SCM(サプライチェーンマネジメント)におけるPSIマネジメント業務の位置づけと需要予測

継続的なテーマであるSCM(サプライチェーンマネジメント)

1990年代後半に盛んに取り組まれていたSCM(サプライチェーンマネジメント)というキーワードが最近ではあまり聞かれなくなりました。しかし、業種によって違いはありますが、SCMの目的である、「市場・顧客と製造などの供給元との連鎖活動であるチェーン上での調達・供給のスピードアップを図る」、「販売機会損失や不良在庫を無くすという在庫の適正化を実現し、キャッシュフロー効率を向上させる」というテーマは、あらゆる企業において継続的な課題であることには変わりありません。

サプライチェーンは、もともと戦争における兵力や物資を最前線に供給する兵站(へいたん)を表すロジステッィクス(軍事物資供給)を商品の供給および生産・調達にまで拡大した概念です。

SCMにおいて重要なPSI計画マネジメント

SCMの本質は、市場への迅速な対応と経営資源の最適化である。この視点から重要な課題は、
・顧客の満足していただける製品を顧客が欲する時に供給すること
・棚卸資産の適正化を図ることにより経営資源および事業の効率を図ること
と言えます。この課題を実現させる管理手法がPSI計画マネジメントです。

PSIとは、P:Production(製造)あるいはPurchase(仕入れ)、S:Sales(販売)、I:Inventory(在庫)を表し、生(生産)販(販売)在(在庫)の計画のことを言います。

PSI計画マネジメントとは、販売計画(月次販売計画や週次販売計画など)を立て、その計画を達成させるために在庫量の計画を立案し、その在庫量の計画に合うように生産量あるいは仕入れ量の計画を行い、実行することです。

PSI計画マネジメントにおける販売計画と需要予測

販売計画は製造計画や仕入れ計画の基となり、実際の販売の結果としての在庫量を決定する重要な要素となるため、あらゆる企業での必要かつ重要な業務です。

将来の販売計画の立案は容易ではありません。。しかし販売計画が、過剰在庫や欠品を生み出す要因となることを考えれば、容易ではないけれども計画を立案しないわけにはいきません。。しかしながら、この販売計画立案業務が重要であるにもかかわらず、いまだに経験と勘に頼っている企業が多いことが実情です。変動が激しい時期こそ計画的な経営が必要であり、論理的な販売計画立案のプロセスが必要です。

論理的な販売計画立案のプロセスの実現は、適切な需要予測に基づく販売計画立案業務の構築が必要といえます。

需要予測業務に活用される需要予測システム

需要予測をいかに効果的に行うかということは企業にとって非常に重要な問題である。

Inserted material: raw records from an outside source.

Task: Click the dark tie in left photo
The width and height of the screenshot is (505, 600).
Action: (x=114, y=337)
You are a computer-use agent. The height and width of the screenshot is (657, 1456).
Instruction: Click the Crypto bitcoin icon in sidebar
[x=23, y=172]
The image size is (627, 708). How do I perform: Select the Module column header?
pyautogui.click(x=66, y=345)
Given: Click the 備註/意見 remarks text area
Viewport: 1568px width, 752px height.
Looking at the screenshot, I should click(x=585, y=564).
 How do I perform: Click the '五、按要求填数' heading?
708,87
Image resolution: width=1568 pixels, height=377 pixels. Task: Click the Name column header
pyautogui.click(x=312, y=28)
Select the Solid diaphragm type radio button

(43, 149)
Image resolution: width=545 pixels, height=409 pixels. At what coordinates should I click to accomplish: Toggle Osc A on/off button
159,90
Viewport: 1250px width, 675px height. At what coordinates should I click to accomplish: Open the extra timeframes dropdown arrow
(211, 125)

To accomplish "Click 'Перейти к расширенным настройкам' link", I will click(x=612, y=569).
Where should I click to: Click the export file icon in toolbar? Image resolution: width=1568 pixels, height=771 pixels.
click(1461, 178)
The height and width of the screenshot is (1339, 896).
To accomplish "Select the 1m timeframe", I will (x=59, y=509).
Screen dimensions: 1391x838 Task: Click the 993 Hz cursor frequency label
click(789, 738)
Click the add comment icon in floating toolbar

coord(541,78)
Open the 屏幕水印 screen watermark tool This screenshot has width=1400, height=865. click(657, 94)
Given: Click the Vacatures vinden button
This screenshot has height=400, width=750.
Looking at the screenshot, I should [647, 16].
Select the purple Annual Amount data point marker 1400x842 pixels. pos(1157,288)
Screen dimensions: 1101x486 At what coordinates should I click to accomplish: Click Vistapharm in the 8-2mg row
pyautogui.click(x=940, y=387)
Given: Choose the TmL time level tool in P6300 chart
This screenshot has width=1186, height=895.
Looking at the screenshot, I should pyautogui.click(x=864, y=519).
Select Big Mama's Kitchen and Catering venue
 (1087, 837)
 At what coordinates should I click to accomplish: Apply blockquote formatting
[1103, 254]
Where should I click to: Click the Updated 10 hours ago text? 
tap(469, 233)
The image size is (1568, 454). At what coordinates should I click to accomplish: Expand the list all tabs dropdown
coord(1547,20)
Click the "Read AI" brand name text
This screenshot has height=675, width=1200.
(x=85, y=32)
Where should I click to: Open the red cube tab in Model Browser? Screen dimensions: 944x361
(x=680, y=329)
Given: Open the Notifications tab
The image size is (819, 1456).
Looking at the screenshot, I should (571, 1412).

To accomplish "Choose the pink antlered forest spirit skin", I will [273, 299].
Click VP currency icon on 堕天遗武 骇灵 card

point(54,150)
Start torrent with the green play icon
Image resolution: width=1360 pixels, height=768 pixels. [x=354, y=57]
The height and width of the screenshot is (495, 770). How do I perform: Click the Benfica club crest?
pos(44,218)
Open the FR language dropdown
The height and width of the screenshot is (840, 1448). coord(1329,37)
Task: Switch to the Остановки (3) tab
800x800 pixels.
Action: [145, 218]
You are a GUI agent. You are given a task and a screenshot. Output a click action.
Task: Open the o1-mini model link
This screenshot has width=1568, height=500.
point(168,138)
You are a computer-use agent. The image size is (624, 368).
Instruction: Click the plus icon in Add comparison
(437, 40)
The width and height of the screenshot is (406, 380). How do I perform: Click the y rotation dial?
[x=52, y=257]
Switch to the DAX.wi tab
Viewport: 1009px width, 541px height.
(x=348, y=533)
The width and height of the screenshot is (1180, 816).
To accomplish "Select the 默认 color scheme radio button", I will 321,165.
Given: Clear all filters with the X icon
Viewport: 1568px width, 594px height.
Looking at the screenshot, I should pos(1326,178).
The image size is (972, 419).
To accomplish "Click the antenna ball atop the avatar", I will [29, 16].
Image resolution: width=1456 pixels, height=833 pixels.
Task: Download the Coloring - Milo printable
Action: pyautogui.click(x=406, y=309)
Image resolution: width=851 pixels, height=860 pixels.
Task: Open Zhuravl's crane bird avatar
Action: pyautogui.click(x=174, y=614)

需要に応じた最適生産計画や最適在庫量の決定は、経営工学においてオペレーションズ・リサーチ(OR:Operations Research)という分野で古くから議論されてきたテーマでもあります。

直近の需要予測は過去から現在に至るまでの現象が将来も継続して発生するであろうという前提に立ち、過去のデータをいかに解析し、それにより得られる情報をいかに上手く使いこなして、客観的に、誰に対しても説得力のある方法で将来の需要を予測するという時系列分析は、企業の意思決定業務を効率化する重要な機能です。

個々の時系列分析手法についての知識がなくても、自動的に最適な時系列分析手法を選択して直近の需要予測を実行する需要予測システムの登場により、精度高い販売計画の立案および必要な安全在庫を加味した在庫計画の立案が可能となりました。